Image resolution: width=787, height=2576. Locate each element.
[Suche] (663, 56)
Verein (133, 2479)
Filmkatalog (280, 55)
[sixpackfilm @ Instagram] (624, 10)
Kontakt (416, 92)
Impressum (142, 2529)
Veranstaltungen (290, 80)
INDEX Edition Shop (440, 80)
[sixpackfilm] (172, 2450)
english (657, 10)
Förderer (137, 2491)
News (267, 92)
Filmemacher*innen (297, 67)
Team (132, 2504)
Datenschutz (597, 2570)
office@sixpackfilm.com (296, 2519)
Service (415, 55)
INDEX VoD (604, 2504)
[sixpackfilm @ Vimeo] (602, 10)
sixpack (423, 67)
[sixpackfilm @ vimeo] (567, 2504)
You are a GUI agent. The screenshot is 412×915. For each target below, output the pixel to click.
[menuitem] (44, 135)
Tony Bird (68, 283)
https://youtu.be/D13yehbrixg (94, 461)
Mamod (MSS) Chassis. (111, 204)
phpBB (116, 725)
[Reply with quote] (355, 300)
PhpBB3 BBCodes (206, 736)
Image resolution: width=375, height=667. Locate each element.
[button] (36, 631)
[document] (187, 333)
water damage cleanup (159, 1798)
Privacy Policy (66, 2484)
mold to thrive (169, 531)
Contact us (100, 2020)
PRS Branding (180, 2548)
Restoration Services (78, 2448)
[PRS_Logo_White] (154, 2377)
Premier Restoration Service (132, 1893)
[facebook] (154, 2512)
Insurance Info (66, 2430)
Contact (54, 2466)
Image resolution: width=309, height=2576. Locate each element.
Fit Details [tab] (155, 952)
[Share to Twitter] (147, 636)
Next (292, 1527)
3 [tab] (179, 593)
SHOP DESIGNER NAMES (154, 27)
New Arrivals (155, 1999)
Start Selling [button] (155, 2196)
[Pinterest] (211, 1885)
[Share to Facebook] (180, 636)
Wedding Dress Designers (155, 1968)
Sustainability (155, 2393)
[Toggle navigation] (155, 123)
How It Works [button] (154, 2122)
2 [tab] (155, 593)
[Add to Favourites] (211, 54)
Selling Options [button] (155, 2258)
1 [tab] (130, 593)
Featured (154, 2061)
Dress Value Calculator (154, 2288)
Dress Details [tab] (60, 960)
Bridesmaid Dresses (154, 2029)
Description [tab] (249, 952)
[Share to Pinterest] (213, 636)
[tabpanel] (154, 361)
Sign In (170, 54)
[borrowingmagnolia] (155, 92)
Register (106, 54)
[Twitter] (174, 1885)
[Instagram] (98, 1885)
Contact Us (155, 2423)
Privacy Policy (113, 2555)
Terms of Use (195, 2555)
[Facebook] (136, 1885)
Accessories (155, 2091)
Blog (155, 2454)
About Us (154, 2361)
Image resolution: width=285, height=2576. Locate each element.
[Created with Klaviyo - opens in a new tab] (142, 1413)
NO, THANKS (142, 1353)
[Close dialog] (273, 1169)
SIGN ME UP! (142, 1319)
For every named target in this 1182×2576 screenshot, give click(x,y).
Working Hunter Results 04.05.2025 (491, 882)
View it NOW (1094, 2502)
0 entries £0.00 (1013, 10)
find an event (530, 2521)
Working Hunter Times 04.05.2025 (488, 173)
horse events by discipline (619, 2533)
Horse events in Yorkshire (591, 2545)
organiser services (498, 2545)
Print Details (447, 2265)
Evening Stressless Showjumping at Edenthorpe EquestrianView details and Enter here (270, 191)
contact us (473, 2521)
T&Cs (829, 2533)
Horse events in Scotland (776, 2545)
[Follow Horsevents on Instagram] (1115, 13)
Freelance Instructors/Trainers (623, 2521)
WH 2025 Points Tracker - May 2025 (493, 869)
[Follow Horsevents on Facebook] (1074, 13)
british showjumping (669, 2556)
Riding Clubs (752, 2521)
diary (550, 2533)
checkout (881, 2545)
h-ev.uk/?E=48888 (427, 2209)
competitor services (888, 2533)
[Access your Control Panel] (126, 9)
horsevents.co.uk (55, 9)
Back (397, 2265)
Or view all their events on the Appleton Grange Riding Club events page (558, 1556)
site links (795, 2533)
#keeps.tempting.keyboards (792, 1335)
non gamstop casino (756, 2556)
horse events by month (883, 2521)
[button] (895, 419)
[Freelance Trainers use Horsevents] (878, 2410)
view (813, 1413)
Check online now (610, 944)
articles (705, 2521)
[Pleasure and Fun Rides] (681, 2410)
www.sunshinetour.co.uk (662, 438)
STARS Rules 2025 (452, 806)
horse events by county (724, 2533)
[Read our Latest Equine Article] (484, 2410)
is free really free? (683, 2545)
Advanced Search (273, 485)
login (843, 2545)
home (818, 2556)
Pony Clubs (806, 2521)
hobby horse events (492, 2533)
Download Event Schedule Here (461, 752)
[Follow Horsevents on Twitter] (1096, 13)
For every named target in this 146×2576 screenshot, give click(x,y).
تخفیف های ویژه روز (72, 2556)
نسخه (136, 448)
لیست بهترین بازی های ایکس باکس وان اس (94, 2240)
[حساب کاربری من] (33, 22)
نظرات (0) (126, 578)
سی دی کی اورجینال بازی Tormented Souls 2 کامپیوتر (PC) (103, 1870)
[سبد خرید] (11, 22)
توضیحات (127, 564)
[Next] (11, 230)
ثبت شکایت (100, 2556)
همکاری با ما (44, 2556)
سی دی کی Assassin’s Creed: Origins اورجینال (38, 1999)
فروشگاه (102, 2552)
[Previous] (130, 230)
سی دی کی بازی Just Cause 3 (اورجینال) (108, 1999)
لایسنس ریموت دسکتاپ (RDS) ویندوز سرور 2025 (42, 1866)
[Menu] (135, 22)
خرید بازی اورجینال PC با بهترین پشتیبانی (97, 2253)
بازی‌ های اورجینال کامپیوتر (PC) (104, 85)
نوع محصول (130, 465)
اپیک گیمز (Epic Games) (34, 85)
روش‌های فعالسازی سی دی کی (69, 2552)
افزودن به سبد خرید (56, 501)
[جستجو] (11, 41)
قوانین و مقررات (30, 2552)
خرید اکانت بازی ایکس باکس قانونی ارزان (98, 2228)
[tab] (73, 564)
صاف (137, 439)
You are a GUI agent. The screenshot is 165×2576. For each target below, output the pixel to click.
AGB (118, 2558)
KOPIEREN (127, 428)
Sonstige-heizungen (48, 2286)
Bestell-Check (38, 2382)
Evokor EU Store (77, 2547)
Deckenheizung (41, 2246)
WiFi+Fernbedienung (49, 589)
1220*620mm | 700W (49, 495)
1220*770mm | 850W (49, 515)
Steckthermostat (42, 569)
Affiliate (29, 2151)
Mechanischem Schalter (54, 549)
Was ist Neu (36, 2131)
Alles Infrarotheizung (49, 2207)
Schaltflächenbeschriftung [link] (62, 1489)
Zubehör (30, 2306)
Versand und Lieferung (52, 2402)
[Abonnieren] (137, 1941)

:: Exercise aim ::
Word for word, restate every record in the listing.

:: Response box ::
Image resolution: width=787, height=2576. Locate each element.
[Suche] (663, 56)
Verein (133, 2479)
Filmkatalog (280, 55)
[sixpackfilm @ Instagram] (624, 10)
Kontakt (416, 92)
Impressum (142, 2529)
Veranstaltungen (290, 80)
INDEX Edition Shop (440, 80)
[sixpackfilm] (172, 2450)
english (657, 10)
Förderer (137, 2491)
News (267, 92)
Filmemacher*innen (297, 67)
Team (132, 2504)
Datenschutz (597, 2570)
office@sixpackfilm.com (296, 2519)
Service (415, 55)
INDEX VoD (604, 2504)
[sixpackfilm @ Vimeo] (602, 10)
sixpack (423, 67)
[sixpackfilm @ vimeo] (567, 2504)
You are a GUI agent. The screenshot is 412×915. For each target below, output the pixel to click.
[menuitem] (44, 135)
Tony Bird (68, 283)
https://youtu.be/D13yehbrixg (94, 461)
Mamod (MSS) Chassis. (111, 204)
phpBB (116, 725)
[Reply with quote] (355, 300)
PhpBB3 BBCodes (206, 736)
Image resolution: width=375, height=667. Locate each element.
[button] (36, 631)
[document] (187, 333)
water damage cleanup (159, 1798)
Privacy Policy (66, 2484)
mold to thrive (169, 531)
Contact us (100, 2020)
PRS Branding (180, 2548)
Restoration Services (78, 2448)
[PRS_Logo_White] (154, 2377)
Premier Restoration Service (132, 1893)
[facebook] (154, 2512)
Insurance Info (66, 2430)
Contact (54, 2466)
Image resolution: width=309, height=2576. Locate each element.
Fit Details [tab] (155, 952)
[Share to Twitter] (147, 636)
Next (292, 1527)
3 [tab] (179, 593)
SHOP DESIGNER NAMES (154, 27)
New Arrivals (155, 1999)
Start Selling [button] (155, 2196)
[Pinterest] (211, 1885)
[Share to Facebook] (180, 636)
Wedding Dress Designers (155, 1968)
Sustainability (155, 2393)
[Toggle navigation] (155, 123)
How It Works [button] (154, 2122)
2 [tab] (155, 593)
[Add to Favourites] (211, 54)
Selling Options [button] (155, 2258)
1 [tab] (130, 593)
Featured (154, 2061)
Dress Value Calculator (154, 2288)
Dress Details [tab] (60, 960)
Bridesmaid Dresses (154, 2029)
Description [tab] (249, 952)
[Share to Pinterest] (213, 636)
[tabpanel] (154, 361)
Sign In (170, 54)
[borrowingmagnolia] (155, 92)
Register (106, 54)
[Twitter] (174, 1885)
[Instagram] (98, 1885)
Contact Us (155, 2423)
Privacy Policy (113, 2555)
Terms of Use (195, 2555)
[Facebook] (136, 1885)
Accessories (155, 2091)
Blog (155, 2454)
About Us (154, 2361)
Image resolution: width=285, height=2576. Locate each element.
[Created with Klaviyo - opens in a new tab] (142, 1413)
NO, THANKS (142, 1353)
[Close dialog] (273, 1169)
SIGN ME UP! (142, 1319)
For every named target in this 1182×2576 screenshot, give click(x,y).
Working Hunter Results 04.05.2025 (491, 882)
View it NOW (1094, 2502)
0 entries £0.00 (1013, 10)
find an event (530, 2521)
Working Hunter Times 04.05.2025 (488, 173)
horse events by discipline (619, 2533)
Horse events in Yorkshire (591, 2545)
organiser services (498, 2545)
Print Details (447, 2265)
Evening Stressless Showjumping at Edenthorpe EquestrianView details and Enter here (270, 191)
contact us (473, 2521)
T&Cs (829, 2533)
Horse events in Scotland (776, 2545)
[Follow Horsevents on Instagram] (1115, 13)
Freelance Instructors/Trainers (623, 2521)
WH 2025 Points Tracker - May 2025 (493, 869)
[Follow Horsevents on Facebook] (1074, 13)
british showjumping (669, 2556)
Riding Clubs (752, 2521)
diary (550, 2533)
checkout (881, 2545)
h-ev.uk/?E=48888 (427, 2209)
competitor services (888, 2533)
[Access your Control Panel] (126, 9)
horsevents.co.uk (55, 9)
Back (397, 2265)
Or view all their events on the Appleton Grange Riding Club events page (558, 1556)
site links (795, 2533)
#keeps.tempting.keyboards (792, 1335)
non gamstop casino (756, 2556)
horse events by month (883, 2521)
[button] (895, 419)
[Freelance Trainers use Horsevents] (878, 2410)
view (813, 1413)
Check online now (610, 944)
articles (705, 2521)
[Pleasure and Fun Rides] (681, 2410)
www.sunshinetour.co.uk (662, 438)
STARS Rules 2025 (452, 806)
horse events by county (724, 2533)
[Read our Latest Equine Article] (484, 2410)
is free really free? (683, 2545)
Advanced Search (273, 485)
login (843, 2545)
home (818, 2556)
Pony Clubs (806, 2521)
hobby horse events (492, 2533)
Download Event Schedule Here (461, 752)
[Follow Horsevents on Twitter] (1096, 13)
For every named target in this 146×2576 screenshot, give click(x,y).
تخفیف های ویژه روز (72, 2556)
نسخه (136, 448)
لیست بهترین بازی های ایکس باکس وان اس (94, 2240)
[حساب کاربری من] (33, 22)
نظرات (0) (126, 578)
سی دی کی اورجینال بازی Tormented Souls 2 کامپیوتر (PC) (103, 1870)
[سبد خرید] (11, 22)
توضیحات (127, 564)
[Next] (11, 230)
ثبت شکایت (100, 2556)
همکاری با ما (44, 2556)
سی دی کی Assassin’s Creed: Origins اورجینال (38, 1999)
فروشگاه (102, 2552)
[Previous] (130, 230)
سی دی کی بازی Just Cause 3 (اورجینال) (108, 1999)
لایسنس ریموت دسکتاپ (RDS) ویندوز سرور 2025 (42, 1866)
[Menu] (135, 22)
خرید بازی اورجینال PC با بهترین پشتیبانی (97, 2253)
بازی‌ های اورجینال کامپیوتر (PC) (104, 85)
نوع محصول (130, 465)
اپیک گیمز (Epic Games) (34, 85)
روش‌های فعالسازی سی دی کی (69, 2552)
افزودن به سبد خرید (56, 501)
[جستجو] (11, 41)
قوانین و مقررات (30, 2552)
خرید اکانت بازی ایکس باکس قانونی ارزان (98, 2228)
[tab] (73, 564)
صاف (137, 439)
You are a GUI agent. The screenshot is 165×2576. For each target below, output the pixel to click.
AGB (118, 2558)
KOPIEREN (127, 428)
Sonstige-heizungen (48, 2286)
Bestell-Check (38, 2382)
Evokor EU Store (77, 2547)
Deckenheizung (41, 2246)
WiFi+Fernbedienung (49, 589)
1220*620mm | 700W (49, 495)
1220*770mm | 850W (49, 515)
Steckthermostat (42, 569)
Affiliate (29, 2151)
Mechanischem Schalter (54, 549)
Was ist Neu (36, 2131)
Alles Infrarotheizung (49, 2207)
Schaltflächenbeschriftung [link] (62, 1489)
Zubehör (30, 2306)
Versand und Lieferung (52, 2402)
[Abonnieren] (137, 1941)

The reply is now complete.